LONDON (AFP) — The price of New York crude oil surged Tuesday to a new record high of 113.66 dollars a barrel, boosted by a weak US currency and tightening energy supplies, traders said.
Market participants also digested news that the crude-producing cartel OPEC left unchanged its 2008 estimate of growth in world oil demand.
Later Tuesday, New York's main oil contract, light sweet crude for delivery in May, stood at 113.41 dollars a barrel, up 1.65 dollars from Monday's close.
London's Brent North Sea crude for May struck its own record high of 111.85 dollars a barrel on Tuesday.

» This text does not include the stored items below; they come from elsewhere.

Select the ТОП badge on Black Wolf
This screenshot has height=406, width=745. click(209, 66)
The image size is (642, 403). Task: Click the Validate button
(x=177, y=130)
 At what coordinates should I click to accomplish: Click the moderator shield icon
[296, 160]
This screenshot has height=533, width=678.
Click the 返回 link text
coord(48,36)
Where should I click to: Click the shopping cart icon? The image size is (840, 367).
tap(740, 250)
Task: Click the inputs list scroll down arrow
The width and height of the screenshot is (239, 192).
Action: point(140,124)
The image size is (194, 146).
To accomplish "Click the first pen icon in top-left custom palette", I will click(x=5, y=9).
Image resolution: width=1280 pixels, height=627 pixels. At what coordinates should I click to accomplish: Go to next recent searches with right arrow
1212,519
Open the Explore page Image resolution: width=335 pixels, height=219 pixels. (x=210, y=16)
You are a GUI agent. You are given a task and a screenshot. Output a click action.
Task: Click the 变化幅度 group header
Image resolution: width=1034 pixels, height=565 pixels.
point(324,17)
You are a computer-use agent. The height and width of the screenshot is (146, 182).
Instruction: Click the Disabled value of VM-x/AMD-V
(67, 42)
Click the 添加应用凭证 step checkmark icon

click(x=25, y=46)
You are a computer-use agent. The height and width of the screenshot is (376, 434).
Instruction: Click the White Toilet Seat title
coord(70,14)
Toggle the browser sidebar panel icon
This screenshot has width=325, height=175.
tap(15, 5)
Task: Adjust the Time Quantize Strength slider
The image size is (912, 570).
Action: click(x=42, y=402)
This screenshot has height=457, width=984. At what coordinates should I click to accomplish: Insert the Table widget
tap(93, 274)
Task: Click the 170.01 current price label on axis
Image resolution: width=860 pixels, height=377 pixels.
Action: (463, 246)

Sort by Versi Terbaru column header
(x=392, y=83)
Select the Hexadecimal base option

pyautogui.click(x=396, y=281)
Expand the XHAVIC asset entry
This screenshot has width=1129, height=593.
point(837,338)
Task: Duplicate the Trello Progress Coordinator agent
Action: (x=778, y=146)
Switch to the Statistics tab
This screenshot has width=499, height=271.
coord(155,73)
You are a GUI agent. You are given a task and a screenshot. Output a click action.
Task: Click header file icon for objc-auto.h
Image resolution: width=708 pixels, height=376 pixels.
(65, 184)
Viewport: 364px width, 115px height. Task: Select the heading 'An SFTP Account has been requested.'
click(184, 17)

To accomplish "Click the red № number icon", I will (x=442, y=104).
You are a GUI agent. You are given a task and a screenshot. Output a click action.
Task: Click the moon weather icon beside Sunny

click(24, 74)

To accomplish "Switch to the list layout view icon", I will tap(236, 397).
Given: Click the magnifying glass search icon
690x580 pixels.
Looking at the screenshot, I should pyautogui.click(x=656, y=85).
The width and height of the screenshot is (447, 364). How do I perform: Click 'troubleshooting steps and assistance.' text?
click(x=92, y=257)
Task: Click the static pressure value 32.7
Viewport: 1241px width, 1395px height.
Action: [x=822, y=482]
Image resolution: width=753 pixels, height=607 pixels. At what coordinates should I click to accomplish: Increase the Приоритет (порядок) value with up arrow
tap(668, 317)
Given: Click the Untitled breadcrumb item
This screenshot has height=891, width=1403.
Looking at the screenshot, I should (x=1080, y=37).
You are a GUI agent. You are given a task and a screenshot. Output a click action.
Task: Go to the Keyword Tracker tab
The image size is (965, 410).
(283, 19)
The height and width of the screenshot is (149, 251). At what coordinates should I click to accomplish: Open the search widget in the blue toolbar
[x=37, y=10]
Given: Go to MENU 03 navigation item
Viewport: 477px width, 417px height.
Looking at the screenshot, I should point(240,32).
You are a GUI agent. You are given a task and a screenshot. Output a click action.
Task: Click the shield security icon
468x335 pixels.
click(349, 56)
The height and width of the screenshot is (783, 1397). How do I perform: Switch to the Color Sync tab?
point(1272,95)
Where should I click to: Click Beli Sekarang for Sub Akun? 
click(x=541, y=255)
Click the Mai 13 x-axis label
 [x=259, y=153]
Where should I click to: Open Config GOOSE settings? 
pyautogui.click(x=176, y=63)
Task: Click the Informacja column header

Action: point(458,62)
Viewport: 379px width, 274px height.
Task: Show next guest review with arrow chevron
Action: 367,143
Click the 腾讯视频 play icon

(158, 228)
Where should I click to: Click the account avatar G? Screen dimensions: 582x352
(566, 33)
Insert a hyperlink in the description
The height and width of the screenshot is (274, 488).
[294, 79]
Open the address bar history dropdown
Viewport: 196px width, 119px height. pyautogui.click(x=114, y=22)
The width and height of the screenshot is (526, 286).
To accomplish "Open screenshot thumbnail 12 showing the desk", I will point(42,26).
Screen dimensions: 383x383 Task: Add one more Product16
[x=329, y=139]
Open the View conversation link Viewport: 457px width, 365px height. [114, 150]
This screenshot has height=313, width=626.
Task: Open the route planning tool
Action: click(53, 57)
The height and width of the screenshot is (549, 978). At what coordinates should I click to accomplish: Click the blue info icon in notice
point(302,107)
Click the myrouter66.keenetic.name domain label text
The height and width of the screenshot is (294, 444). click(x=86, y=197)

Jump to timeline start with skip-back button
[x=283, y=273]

The contract, which expires at the close, later stood at 111.62 dollars, up 1.78 dollars.
"The main reason for the rally is the dollar... but we also have some problems with supply," said CMC Markets trader Nas Nijjar.
"The market is really reacting to the fundamentals" of supply and demand.
He added: "People are talking about (lower US consumption), but there is still strong demand coming out of India and China."
OPEC on Tuesday left unchanged its 2008 estimate of growth in world oil demand, arguing that while high prices and slowing economies would brake demand in major industrialised countries, appetite for crude would remain robust elsewhere.
The cartel, which pumps 40 percent of global crude supplies, added that soaring prices reflected high volatility in the market.
However, it said that such volatility was primarily due to "non-fundamental" factors such as financial market turmoil, the weaker dollar and a worsening outlook for the US economy.
"World oil demand is forecast to grow by 1.2 million barrels per day in 2008 to average 86.97 million bpd, unchanged from last month," the Organisation of Petroleum Exporting countries said in its April monthly report.
The slowing world economy and mild winter in some industrialised members of the Organisation for Economic Coooperation and Development were the main reasons behind weak demand, OPEC argued.
Oil prices also remained well supported on Tuesday by the weakening US currency, which encourages demand for dollar-priced crude because it becomes more affordable for foreign buyers.
"Overall, crude prices remain well in the short run with the persistent weakness in the dollar, strong fund interest, various supply disruptions and strong demand for distillate fuels from Asia and Europe," said Sucden analyst Andrey Kryuchenkov.
The US dollar dived to a fresh low of 1.5913 to the euro last Wednesday and has only partially regained its ground against the European unit.
Meanwhile US energy stockpiles showed an unexpectedly sharp decline in the week ending April 4, according to the last report from the US Department of Energy. The DoE was to publish its next inventories release on Wednesday.
Oil prices had fallen early on Monday owing to expectations of a drop in worldwide crude demand after Group of Seven (G7) finance chiefs expressed deep concern over the US economy at a weekend meeting, analysts said.